### Alıştırma koşulları
Aşağıdaki arıcılık ve geziler yazısına göre şu soruları kısaca yanıtlayın:
1. Arıcı boş kalırsa ne yapar?
2. Efraim hoca umreden geldikten sonra yazar kaç gün yoktu?
3. Sohbette peşi peşine neler aktarıldı?

### Belge bölümü

•••

24.01.2016

ARICILIK VE GEZİLER

 Arıcı boş duramaz boş kalırsa kendine başka iş bulur :)
Yeterki iş aramayı kafaya koymayalım...
Efraim hocamız umreden geldikten sonra ben izine çıktım 10 gün zaten yoktum. Sonrasında kar kış haberleri üç gün sonra beş gün sonra habire erteledik, en son Fatih ben bir Antalya yapıp geleyim o zaman gidelim, yılan hikayesine dönen ziyaret nihayet gerçekleşti.
Güzel bir akşamdı, dostlara teşekürler...
Güzel sohbet oldu, tecrübeler ve anılar ilginç olaylar peşi peşine aktarıldı.
 Bu resim nasıl araya girdi anlayamadım, gelemeyenler resimler arasında olsun bari, kaldıracaktım son anda vaz geçtim...

•••

(Toplanan veriler)
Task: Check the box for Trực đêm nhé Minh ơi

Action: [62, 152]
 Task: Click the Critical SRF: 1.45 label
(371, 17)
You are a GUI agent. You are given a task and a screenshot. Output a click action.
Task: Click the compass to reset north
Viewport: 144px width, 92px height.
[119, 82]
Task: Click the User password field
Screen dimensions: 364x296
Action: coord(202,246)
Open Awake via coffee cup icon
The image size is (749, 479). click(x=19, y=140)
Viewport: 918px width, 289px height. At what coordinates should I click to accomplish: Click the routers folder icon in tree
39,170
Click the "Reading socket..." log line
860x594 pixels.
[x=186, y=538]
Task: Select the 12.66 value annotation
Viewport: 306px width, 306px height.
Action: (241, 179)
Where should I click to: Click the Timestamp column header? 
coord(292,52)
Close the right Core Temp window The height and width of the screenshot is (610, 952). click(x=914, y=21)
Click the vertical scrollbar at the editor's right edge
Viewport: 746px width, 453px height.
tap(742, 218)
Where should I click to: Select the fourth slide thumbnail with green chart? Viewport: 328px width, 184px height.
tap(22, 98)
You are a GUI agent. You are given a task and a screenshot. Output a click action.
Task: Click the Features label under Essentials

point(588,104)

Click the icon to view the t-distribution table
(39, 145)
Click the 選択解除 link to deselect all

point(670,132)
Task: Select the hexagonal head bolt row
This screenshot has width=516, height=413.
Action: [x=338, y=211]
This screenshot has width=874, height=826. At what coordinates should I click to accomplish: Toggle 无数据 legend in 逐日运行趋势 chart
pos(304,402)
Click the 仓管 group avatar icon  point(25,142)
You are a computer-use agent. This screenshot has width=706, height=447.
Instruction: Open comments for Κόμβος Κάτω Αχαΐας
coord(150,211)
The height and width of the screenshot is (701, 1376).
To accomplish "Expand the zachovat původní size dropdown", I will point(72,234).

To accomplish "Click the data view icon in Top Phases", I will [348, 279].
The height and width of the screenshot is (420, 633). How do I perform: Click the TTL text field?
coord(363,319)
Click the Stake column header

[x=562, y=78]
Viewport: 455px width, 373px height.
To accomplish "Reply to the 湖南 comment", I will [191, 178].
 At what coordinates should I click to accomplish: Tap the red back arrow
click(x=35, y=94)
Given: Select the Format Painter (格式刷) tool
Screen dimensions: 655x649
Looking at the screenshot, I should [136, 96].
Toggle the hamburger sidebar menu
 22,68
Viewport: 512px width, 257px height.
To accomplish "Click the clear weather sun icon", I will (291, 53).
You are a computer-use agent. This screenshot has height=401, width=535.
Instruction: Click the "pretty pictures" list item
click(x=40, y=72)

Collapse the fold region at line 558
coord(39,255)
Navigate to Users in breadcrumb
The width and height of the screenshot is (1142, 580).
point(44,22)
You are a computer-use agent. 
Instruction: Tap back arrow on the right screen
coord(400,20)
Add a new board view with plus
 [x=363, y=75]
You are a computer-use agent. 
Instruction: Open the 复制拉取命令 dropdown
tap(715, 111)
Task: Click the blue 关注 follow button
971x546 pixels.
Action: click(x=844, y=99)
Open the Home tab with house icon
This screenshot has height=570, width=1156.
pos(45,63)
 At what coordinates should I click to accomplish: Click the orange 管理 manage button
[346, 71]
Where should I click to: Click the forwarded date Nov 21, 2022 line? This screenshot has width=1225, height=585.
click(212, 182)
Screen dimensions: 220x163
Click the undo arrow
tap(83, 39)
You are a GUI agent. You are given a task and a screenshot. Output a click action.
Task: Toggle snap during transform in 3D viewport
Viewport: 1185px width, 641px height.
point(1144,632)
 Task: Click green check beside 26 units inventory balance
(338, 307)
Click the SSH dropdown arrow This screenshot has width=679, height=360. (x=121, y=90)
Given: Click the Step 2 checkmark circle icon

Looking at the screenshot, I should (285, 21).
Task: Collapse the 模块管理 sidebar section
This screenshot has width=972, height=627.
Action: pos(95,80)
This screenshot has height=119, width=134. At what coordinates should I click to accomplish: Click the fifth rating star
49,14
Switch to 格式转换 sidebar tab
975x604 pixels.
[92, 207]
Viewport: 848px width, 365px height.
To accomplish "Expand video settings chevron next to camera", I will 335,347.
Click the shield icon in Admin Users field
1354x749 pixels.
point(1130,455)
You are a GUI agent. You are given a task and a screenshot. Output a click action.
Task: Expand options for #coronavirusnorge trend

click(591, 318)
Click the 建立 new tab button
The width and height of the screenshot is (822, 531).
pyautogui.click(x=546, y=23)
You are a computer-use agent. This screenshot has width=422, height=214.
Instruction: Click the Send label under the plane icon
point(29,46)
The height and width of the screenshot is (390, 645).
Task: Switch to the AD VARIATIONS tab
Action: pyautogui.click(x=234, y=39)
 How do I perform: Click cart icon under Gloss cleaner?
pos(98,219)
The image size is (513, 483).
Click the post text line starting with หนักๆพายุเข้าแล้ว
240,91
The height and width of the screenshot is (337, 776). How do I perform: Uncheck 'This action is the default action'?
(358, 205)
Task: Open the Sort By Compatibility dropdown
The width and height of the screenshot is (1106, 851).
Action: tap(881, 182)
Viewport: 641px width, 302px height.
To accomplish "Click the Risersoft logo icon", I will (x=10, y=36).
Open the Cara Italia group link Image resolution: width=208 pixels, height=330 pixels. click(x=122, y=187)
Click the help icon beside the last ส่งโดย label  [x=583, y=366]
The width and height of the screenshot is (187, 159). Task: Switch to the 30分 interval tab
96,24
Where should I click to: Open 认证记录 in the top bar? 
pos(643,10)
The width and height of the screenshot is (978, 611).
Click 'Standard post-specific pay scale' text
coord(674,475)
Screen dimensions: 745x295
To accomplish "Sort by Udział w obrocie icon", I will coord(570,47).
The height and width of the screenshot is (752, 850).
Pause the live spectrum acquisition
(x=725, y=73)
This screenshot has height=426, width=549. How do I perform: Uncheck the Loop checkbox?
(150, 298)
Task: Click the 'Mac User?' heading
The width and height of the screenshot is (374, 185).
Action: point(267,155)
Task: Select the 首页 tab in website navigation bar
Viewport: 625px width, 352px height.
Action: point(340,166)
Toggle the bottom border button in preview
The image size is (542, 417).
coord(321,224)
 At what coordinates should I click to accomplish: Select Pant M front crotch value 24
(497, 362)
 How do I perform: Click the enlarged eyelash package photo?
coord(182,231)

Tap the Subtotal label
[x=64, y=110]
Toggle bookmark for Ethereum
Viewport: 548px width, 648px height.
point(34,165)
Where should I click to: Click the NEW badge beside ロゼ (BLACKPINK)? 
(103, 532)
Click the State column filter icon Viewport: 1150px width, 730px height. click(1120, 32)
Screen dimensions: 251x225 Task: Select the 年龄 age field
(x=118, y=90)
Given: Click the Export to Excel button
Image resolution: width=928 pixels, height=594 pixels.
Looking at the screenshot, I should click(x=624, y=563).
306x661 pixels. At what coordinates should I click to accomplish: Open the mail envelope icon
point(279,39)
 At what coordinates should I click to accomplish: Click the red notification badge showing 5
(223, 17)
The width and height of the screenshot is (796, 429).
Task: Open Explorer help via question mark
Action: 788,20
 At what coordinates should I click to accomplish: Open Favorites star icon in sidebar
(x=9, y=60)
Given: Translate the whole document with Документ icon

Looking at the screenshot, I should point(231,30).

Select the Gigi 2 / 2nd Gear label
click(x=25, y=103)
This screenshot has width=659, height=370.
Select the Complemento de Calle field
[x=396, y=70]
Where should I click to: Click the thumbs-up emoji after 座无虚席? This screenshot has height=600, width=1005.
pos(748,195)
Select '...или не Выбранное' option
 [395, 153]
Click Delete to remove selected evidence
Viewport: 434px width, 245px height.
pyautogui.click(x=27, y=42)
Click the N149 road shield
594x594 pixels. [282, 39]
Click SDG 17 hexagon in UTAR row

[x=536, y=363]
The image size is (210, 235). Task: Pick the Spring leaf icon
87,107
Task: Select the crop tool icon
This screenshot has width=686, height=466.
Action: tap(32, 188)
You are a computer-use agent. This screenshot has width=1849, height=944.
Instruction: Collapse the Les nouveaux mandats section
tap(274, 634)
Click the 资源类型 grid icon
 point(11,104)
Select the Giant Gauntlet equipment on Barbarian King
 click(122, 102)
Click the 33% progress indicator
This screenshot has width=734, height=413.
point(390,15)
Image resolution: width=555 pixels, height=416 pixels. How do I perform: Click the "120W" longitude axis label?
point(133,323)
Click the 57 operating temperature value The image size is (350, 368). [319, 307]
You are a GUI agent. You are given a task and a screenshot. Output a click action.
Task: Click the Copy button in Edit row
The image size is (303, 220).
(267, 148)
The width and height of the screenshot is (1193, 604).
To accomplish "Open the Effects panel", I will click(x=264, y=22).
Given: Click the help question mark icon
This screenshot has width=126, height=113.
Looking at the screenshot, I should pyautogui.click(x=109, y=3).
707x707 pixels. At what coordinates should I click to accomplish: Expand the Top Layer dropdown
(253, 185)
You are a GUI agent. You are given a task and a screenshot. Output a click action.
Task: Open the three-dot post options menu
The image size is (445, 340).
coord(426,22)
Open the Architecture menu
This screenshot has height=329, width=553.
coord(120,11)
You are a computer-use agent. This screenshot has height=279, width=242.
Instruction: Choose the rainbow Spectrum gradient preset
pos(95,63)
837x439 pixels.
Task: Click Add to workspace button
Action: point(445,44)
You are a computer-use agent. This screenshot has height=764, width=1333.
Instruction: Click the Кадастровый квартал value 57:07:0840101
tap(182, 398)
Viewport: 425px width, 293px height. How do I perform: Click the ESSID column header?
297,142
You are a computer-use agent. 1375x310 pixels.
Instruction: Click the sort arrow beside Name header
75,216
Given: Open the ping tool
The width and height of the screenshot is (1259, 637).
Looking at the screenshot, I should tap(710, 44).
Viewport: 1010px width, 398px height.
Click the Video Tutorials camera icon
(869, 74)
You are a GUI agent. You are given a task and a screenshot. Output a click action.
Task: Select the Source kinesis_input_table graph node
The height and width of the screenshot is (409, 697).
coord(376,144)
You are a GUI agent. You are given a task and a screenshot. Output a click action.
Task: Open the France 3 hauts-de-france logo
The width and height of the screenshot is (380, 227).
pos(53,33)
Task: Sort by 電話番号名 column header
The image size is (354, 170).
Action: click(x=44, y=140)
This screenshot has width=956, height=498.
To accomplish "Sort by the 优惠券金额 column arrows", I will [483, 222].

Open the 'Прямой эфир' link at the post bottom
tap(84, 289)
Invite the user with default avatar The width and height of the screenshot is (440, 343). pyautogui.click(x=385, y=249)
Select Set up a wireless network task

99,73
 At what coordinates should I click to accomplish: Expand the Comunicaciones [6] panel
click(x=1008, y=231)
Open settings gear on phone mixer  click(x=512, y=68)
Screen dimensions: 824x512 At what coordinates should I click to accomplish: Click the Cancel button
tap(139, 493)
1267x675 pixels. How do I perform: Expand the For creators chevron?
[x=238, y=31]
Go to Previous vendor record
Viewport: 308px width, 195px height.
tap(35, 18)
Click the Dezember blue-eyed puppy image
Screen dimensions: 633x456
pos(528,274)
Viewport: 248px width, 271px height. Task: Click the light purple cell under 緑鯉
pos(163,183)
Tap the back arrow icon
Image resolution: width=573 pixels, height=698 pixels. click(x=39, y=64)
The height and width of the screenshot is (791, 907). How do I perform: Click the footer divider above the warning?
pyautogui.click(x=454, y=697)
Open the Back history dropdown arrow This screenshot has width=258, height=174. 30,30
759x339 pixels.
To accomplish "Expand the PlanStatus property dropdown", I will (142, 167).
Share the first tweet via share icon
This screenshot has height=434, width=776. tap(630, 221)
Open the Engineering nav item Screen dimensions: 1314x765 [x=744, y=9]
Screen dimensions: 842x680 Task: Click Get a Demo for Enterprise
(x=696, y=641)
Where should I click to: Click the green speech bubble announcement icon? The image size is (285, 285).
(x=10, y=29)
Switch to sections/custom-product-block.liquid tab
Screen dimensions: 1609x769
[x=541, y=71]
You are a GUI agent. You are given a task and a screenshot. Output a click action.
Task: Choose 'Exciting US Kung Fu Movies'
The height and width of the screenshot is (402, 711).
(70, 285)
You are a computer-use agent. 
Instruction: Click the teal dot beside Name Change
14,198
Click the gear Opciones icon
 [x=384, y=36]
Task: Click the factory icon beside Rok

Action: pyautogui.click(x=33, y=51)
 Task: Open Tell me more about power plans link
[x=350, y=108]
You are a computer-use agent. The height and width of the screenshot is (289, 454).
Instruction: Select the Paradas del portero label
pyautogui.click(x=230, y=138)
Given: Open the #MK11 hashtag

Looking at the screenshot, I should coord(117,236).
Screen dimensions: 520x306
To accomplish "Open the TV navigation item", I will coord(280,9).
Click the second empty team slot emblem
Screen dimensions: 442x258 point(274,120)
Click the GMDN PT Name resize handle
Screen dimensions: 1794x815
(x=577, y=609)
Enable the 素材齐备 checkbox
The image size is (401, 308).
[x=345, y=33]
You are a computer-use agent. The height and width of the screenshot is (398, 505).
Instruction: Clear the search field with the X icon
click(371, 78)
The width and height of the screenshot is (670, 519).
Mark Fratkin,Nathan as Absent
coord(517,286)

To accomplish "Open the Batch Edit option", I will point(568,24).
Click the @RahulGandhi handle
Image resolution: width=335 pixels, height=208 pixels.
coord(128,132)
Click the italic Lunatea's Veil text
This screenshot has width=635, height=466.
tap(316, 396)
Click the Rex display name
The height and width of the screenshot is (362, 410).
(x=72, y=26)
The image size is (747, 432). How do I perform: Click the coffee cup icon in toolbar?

•••

### Çözülmüş alıştırma
1. Kendine başka iş bulur.
2. İzne çıktığı için 10 gün yoktu.
3. Tecrübeler, anılar ve ilginç olaylar aktarıldı.